● WORK REQUIRED: Below are the records. Gather each line that holds "agent".

Segment Open

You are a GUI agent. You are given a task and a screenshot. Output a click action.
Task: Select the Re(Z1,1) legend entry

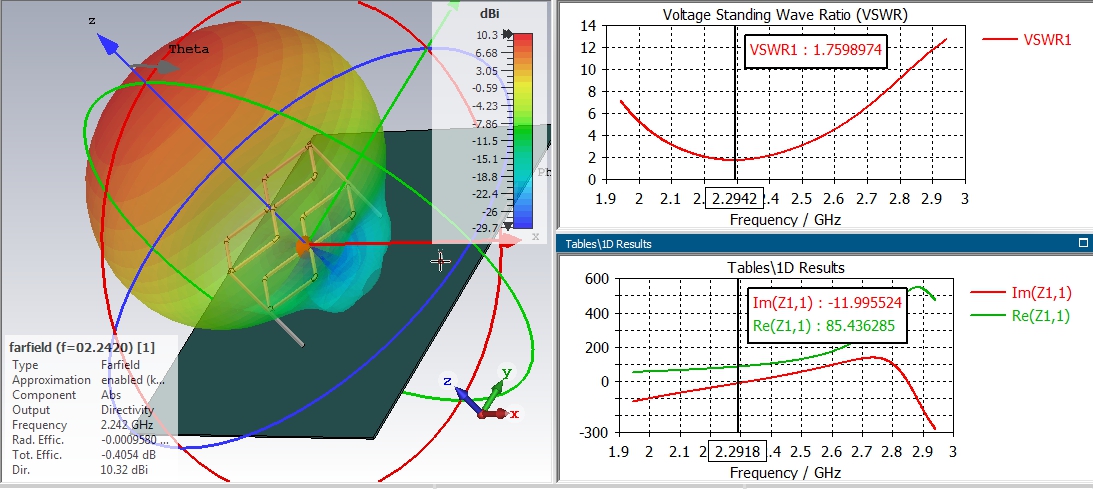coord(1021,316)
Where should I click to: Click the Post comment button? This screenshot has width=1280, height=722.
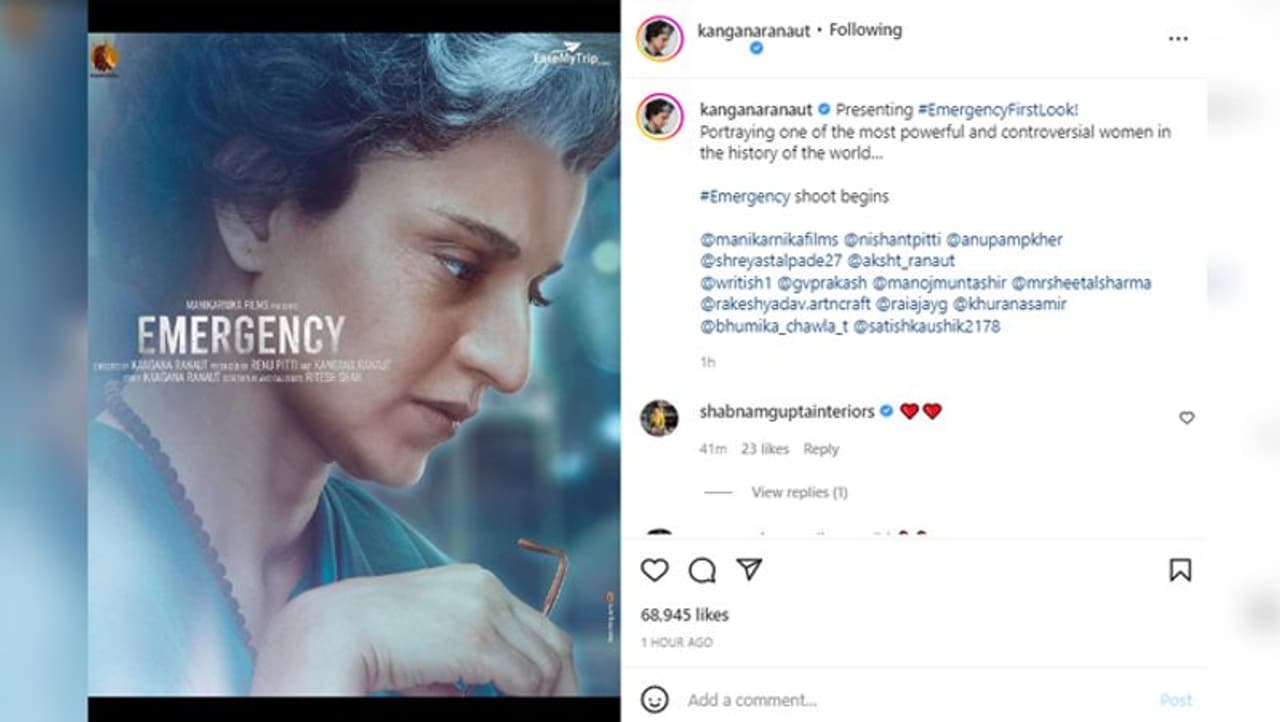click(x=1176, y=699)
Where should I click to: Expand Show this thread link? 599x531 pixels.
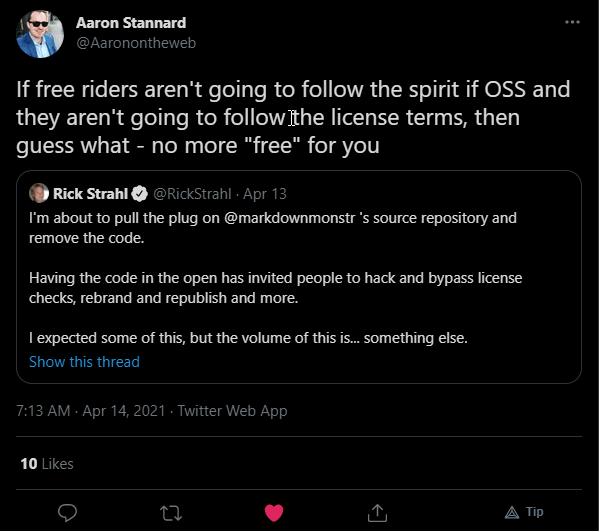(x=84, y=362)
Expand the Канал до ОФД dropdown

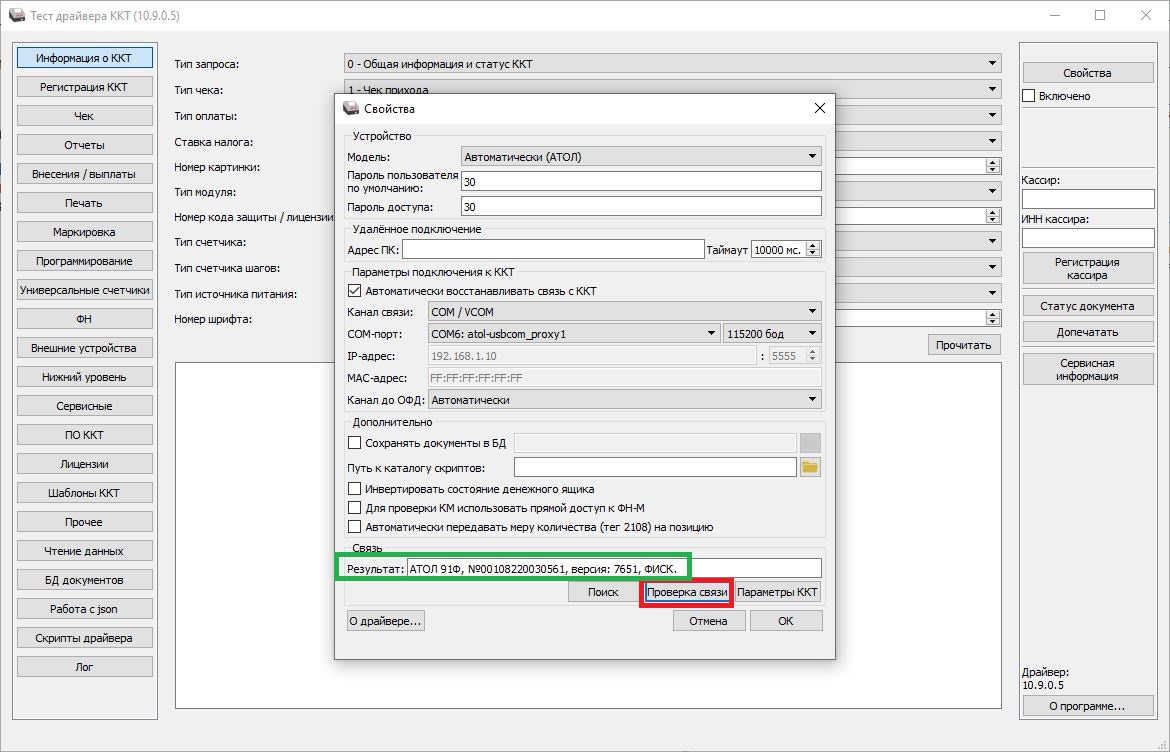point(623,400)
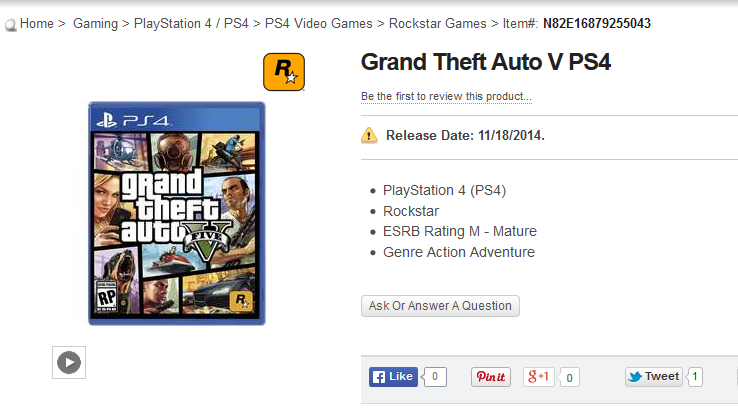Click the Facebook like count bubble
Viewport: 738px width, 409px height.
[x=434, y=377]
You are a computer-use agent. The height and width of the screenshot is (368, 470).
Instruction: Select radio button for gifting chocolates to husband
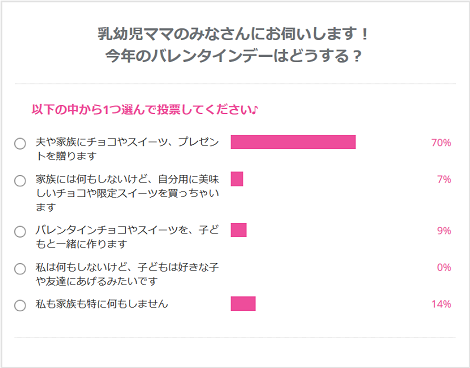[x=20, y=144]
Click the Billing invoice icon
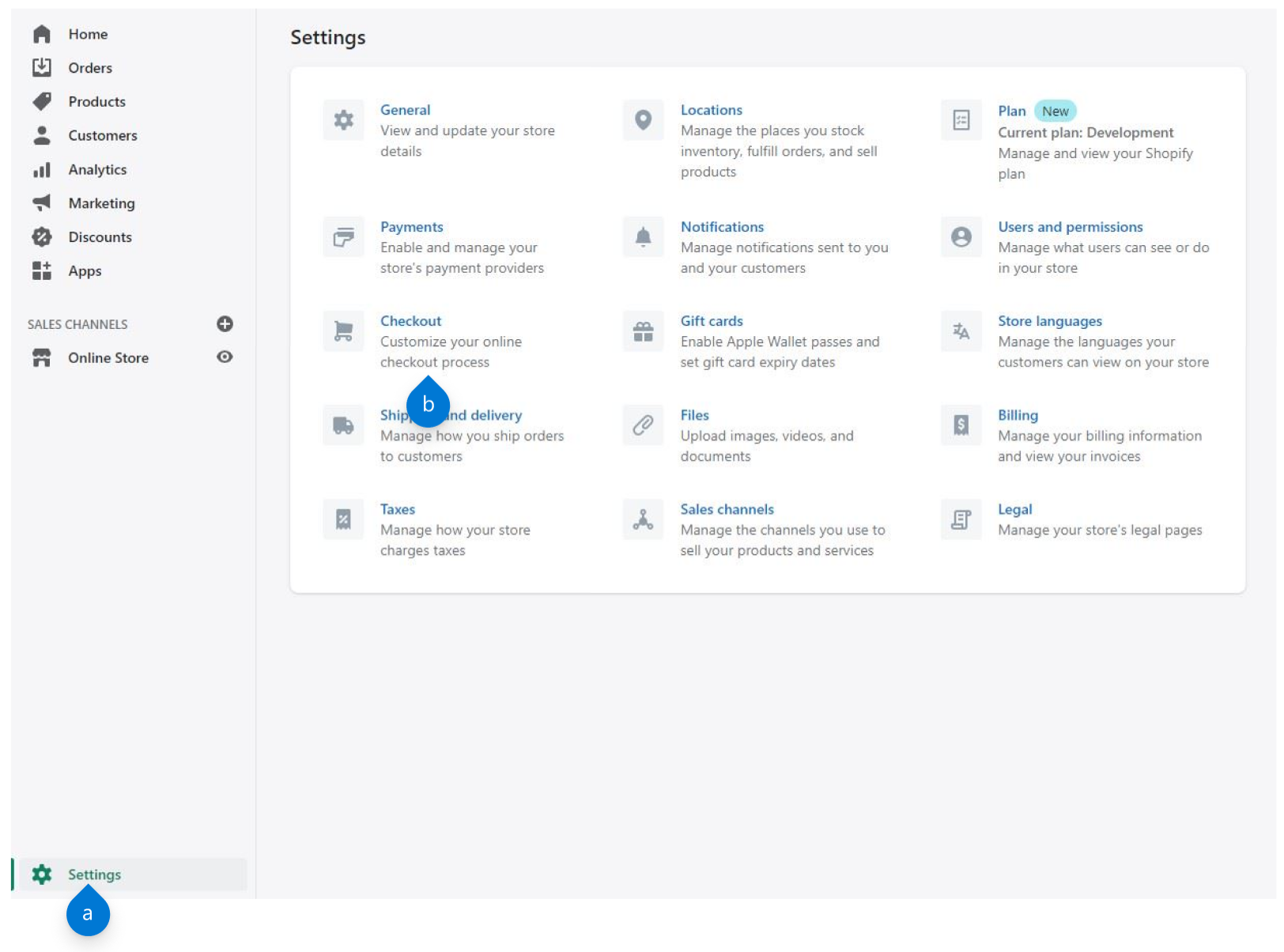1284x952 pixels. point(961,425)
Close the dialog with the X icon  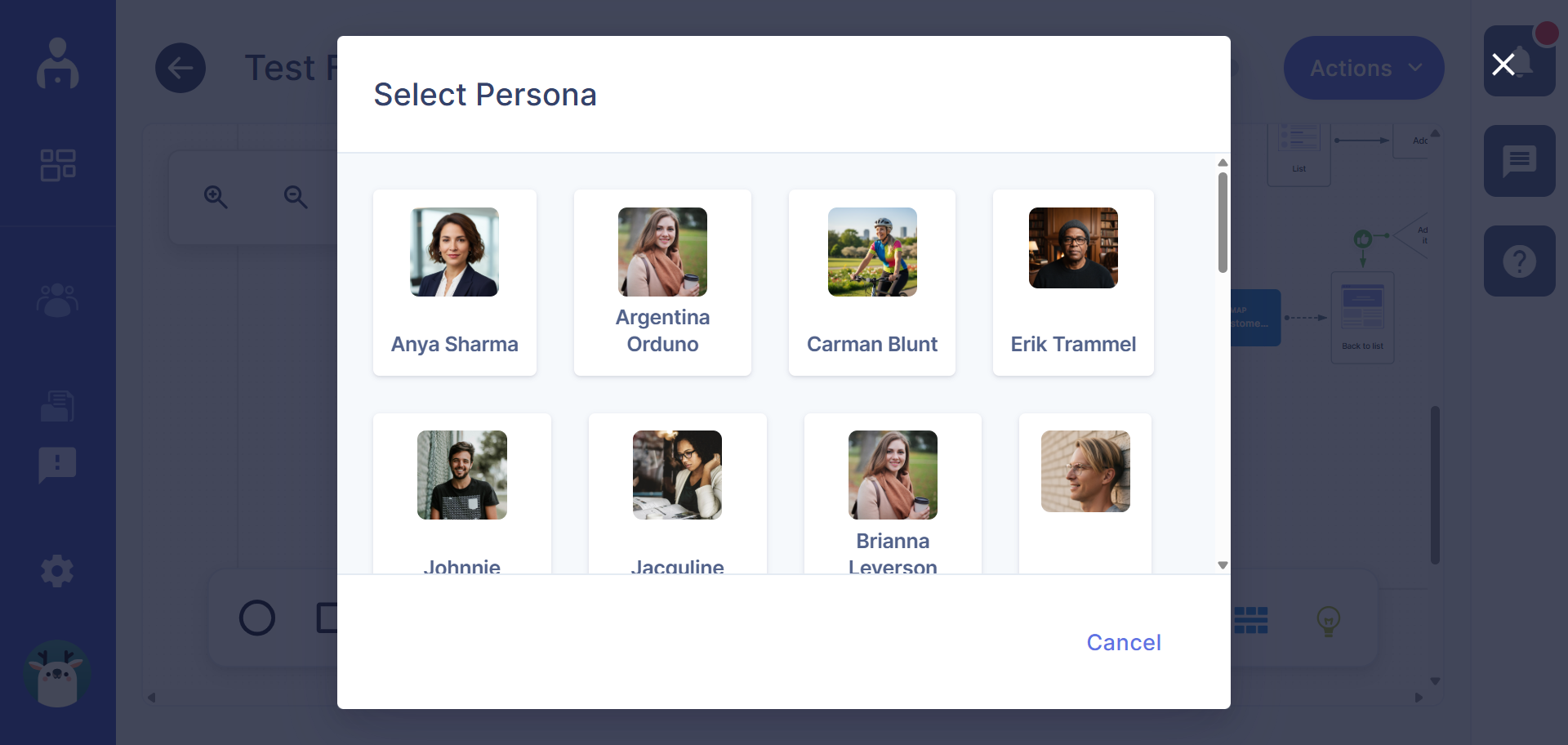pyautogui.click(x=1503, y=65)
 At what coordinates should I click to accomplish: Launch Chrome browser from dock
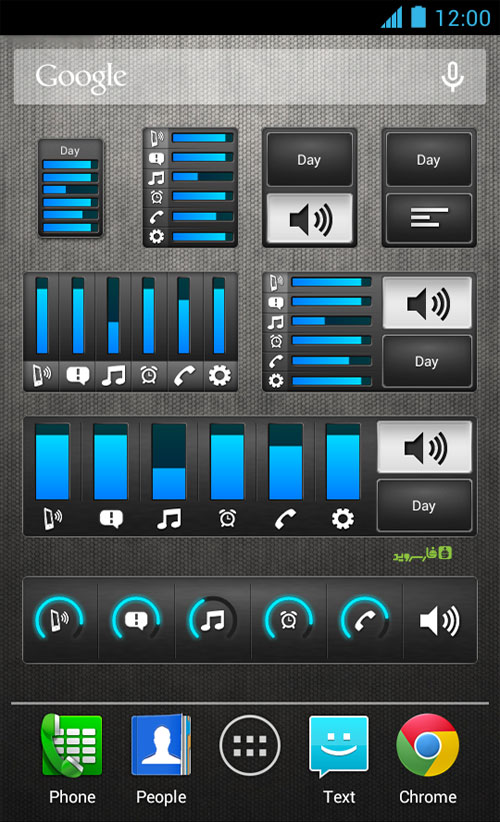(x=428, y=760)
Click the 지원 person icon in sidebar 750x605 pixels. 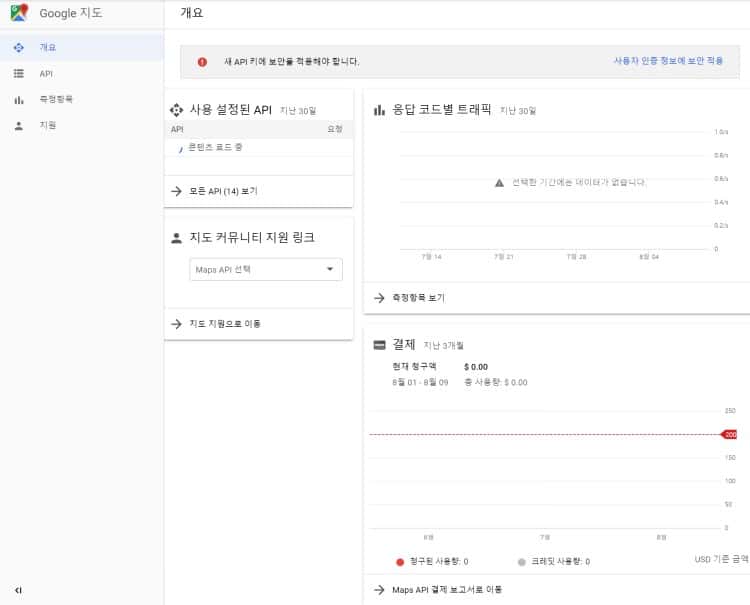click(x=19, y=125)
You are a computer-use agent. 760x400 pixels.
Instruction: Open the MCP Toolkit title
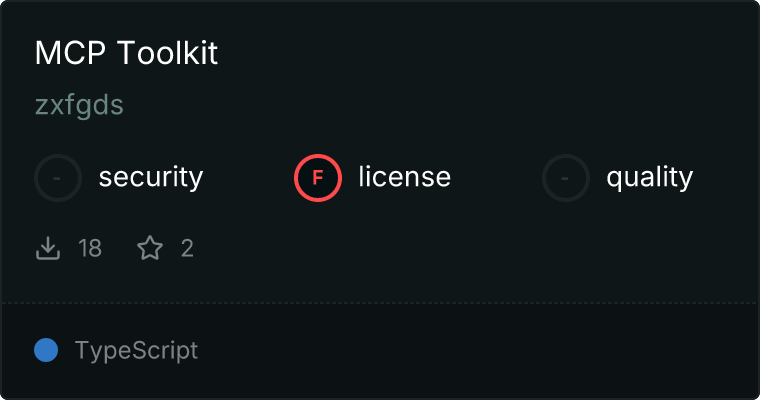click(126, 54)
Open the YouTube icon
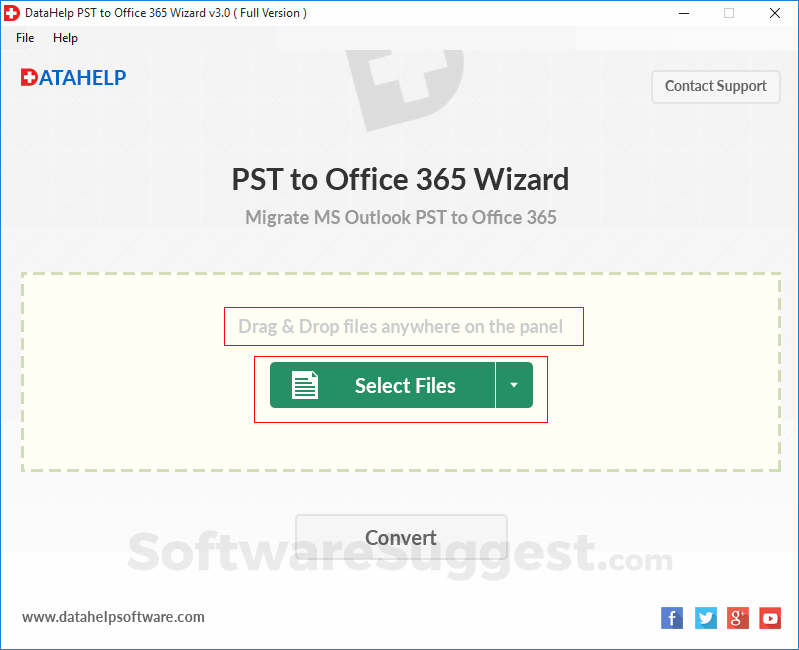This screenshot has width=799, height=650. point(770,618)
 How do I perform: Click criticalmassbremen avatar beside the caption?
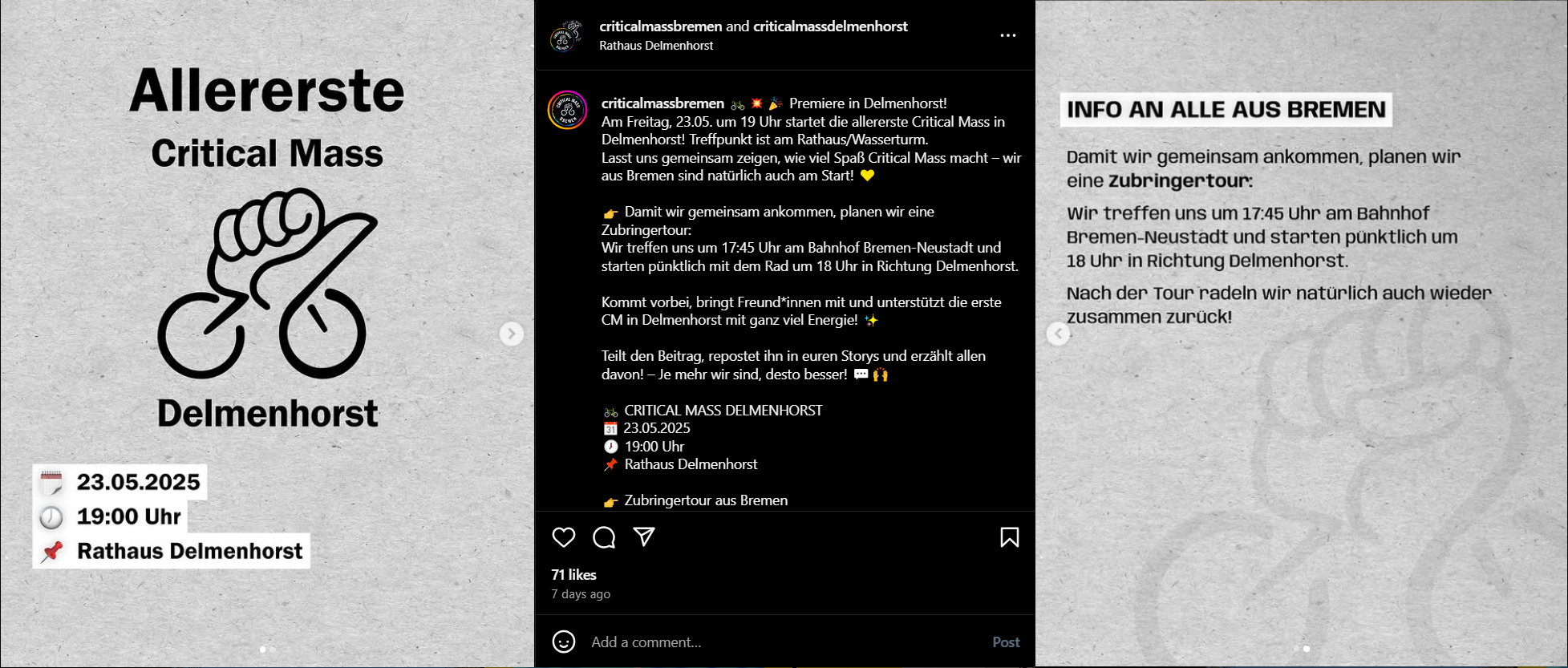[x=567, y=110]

Segment Closed

● THE COMPLETED TASK:
You are a GUI agent. You are given a task and a screenshot. Output a click action.
You are a computer-use agent. The height and width of the screenshot is (368, 470).
You are a computer-use agent. 760x400 pixels.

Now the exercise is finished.